Liquid-infused materials have been gaining momentum on the research front due to the fact that they create a low-adhesion interface between the material and the contacting liquid. The low-adhesion interface is created by the infiltration of the infused liquid into the polymer network where the liquid takes advantage of the capillary forces and the chemical affinity present between the infused liquid and the underlying polymer.29 The slippery liquid-infused porous surfaces (SLIPS) idea originates from the thick liquid mucus lining of the gastrointestinal tract.29 The mucus layer guards the vulnerable tissue in the tract from colonization of bacteria.
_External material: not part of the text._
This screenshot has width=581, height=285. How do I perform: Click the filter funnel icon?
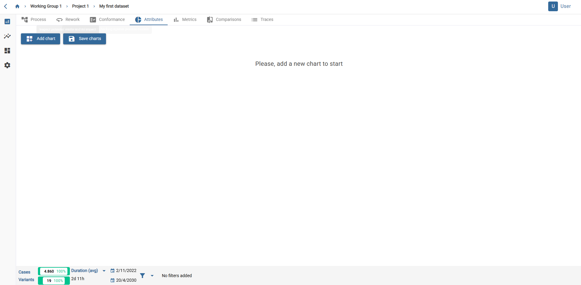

Similarly, the Nepenthes pitcher plant utilizes a liquid water layer to create a low friction surface to prevent the attachment of insects.30,31 These two ideas pave the way for a biocompatible, antibiofouling surface coating. SLIPS has been proven effective when a biocompatible lubricating liquid was infiltrated into a polytetrafluoroethylene (PTFE)-based system that was able to prevent up to 96–99% of common bacterial biofilms from attaching over a 7 day period solely on the mobility of the slippery interface.32 However, there is still the question on the ability of bacteria, or other microorganisms, to breach the lubricating layer, colonizing on the underlying polymeric material, and establishing “beach-heads”.33 As SLIPS cannot influence the behaviors of planktonic microorganisms, this method only prevents the adhesion.33 This approach could be further optimized with an antimicrobial agent.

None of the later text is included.